それから女性は、勝手に、金と銀とスライムさんのバケツを湖岸に置くと、湖の中に沈んでいった。
「元気でね」
「え、え、え?」
女性は湖の中に行ってしまった。
でも、こんなに高価そうなもの、もらうわけにはいかない。
どうしよう。
しばらく考えてから、私は金と銀のバケツを持った。
それから、どちらにも水をたっぷりと入れてから、湖の水の中で手を離した。
さっきと同じように、みるみる沈んでいく。
「こらこらー、ごほうびなのよー」
そう言いながらさっきの女性が浮かび上がってきたけれども、私はスライムさんのバケツを持って、走って帰った。

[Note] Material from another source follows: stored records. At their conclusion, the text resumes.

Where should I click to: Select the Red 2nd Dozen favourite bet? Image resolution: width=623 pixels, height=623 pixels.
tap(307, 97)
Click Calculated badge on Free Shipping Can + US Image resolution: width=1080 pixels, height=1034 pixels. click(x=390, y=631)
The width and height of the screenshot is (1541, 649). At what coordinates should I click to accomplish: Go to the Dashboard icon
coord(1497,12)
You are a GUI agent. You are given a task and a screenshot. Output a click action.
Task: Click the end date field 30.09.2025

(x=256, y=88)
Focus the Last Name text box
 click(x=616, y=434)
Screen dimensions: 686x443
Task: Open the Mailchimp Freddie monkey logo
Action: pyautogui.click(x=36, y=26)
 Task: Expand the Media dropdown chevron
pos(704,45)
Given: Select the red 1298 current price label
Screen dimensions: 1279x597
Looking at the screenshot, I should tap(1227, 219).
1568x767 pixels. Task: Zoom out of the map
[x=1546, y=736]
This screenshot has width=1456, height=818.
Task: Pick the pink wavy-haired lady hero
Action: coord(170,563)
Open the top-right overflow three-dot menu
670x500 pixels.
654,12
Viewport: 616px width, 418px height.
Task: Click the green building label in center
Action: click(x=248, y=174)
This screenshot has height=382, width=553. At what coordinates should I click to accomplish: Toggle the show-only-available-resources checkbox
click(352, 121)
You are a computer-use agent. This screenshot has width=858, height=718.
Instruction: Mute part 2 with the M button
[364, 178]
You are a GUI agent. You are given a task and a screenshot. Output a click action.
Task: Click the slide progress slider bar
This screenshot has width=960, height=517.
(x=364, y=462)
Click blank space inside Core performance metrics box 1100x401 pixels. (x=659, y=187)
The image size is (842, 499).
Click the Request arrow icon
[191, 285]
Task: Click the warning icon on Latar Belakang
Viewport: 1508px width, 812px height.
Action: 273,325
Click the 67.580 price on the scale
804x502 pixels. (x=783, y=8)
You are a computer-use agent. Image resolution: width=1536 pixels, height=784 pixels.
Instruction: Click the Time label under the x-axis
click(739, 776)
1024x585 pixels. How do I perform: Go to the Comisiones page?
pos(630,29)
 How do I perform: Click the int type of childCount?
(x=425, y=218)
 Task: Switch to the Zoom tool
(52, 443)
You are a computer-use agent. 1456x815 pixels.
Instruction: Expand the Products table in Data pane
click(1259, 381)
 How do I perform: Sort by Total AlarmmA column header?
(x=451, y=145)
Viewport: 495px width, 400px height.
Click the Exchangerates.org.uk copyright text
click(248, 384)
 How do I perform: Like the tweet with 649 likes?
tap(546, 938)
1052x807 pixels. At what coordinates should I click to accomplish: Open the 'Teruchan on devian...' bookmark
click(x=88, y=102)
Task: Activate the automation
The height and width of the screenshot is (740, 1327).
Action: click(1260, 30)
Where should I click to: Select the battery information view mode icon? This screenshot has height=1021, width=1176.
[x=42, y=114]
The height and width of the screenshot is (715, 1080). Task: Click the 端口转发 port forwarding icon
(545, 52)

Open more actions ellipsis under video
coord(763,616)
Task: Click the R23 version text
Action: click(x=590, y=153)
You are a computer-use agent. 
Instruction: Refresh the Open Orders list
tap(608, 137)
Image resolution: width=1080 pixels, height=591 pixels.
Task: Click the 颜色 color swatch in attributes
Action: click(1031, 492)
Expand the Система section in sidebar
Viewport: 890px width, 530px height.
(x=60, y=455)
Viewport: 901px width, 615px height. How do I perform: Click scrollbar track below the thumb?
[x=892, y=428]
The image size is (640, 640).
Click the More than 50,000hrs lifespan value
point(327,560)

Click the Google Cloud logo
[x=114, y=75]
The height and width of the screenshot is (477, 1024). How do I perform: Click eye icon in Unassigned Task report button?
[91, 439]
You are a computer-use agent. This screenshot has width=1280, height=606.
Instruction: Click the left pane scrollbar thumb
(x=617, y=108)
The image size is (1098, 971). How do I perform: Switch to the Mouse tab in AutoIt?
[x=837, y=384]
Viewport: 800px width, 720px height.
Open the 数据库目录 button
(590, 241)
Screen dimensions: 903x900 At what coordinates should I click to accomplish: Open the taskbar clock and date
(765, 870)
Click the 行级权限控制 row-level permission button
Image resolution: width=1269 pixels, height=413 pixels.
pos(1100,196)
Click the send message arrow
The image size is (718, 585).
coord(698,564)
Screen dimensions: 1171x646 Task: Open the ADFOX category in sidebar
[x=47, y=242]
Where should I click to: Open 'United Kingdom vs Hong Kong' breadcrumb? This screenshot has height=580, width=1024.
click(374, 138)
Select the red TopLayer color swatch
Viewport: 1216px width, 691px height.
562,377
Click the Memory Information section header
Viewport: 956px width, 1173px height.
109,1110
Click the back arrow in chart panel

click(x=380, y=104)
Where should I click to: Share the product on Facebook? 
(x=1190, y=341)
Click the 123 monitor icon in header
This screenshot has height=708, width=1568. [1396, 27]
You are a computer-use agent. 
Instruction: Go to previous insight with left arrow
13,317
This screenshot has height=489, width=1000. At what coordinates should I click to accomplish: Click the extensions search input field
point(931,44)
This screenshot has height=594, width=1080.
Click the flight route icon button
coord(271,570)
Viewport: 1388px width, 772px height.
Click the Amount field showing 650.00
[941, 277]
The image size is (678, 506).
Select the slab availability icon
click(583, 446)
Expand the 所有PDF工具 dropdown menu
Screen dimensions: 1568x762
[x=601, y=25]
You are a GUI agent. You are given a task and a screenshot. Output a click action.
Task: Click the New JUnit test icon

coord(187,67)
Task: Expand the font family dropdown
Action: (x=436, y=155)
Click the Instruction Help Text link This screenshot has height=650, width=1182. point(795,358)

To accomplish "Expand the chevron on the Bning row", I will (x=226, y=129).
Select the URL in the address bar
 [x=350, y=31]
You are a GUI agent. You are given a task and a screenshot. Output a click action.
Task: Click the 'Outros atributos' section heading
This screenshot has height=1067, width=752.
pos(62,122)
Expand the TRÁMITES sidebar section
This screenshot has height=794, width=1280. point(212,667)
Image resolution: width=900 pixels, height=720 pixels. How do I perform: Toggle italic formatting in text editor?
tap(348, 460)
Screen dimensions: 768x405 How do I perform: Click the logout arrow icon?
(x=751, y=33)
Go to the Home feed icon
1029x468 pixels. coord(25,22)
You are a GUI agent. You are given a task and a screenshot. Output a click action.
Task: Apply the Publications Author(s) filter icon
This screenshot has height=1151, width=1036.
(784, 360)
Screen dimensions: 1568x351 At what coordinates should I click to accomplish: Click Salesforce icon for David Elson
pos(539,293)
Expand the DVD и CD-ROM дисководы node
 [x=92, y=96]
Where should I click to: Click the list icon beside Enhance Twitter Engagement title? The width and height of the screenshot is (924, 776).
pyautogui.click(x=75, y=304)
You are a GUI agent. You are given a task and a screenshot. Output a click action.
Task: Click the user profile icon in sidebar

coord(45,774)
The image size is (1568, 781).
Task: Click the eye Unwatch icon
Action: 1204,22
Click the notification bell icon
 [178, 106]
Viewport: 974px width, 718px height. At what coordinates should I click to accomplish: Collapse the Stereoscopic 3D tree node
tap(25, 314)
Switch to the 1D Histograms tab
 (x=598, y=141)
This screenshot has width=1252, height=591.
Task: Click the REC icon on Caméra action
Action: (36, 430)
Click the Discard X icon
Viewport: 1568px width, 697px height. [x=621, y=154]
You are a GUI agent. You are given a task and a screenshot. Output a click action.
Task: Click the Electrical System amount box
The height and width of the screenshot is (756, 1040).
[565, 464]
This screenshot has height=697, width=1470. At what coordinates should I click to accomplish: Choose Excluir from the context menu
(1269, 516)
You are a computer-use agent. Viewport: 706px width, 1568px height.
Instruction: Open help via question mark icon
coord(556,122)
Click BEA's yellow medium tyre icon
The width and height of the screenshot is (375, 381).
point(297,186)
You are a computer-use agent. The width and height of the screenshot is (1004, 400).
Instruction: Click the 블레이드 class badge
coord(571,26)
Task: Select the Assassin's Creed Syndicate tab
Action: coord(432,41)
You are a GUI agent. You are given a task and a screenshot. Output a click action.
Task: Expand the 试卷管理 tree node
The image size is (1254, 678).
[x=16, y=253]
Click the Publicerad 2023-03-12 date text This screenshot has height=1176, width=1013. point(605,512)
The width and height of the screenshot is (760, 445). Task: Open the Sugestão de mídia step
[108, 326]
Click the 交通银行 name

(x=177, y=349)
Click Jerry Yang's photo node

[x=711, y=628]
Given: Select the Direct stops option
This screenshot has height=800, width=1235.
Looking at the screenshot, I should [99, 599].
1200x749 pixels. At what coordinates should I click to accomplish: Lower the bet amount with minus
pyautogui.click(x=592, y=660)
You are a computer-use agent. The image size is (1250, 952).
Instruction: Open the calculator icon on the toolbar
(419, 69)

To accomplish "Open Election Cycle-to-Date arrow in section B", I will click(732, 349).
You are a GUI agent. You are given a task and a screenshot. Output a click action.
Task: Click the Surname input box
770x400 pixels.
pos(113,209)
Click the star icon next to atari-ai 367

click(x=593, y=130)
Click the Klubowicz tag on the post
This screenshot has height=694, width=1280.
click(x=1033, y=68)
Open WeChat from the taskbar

よろず屋にたどりついたときには、すっかり汗をかいてしまっていた。
「おかえりなさいえいむさん!」
「ただいま……」
「おそかったですね。おや? おつかれですか?」
「ちょっとね……」
「ありがとうございました! おや? おみずは?」
「あ」
私は、からっぽのバケツを見た。
「忘れた」
「わすれたんですか?」
「あ、川の水がよごれてたから、くめなかった。昨日雨が降ってたから」
「そうだったんですか」
「それと、変な人がいて。なんか、正直者には金のバケツをあげるって、急にくれて」
「それはあやしいひとですね!」
「だから逃げてきたの」
「せいかいですよ! きっと、さぎですよ!」
「サギ?」
「ばけつばけつさぎです!」
「ふーん……」
「じゃあ、みずはあしたにしましょう! きょうは、べつのあそびをしますね!」
「なにするの?」
「ふっふっふ」
スライムさんは意味深に笑っていた。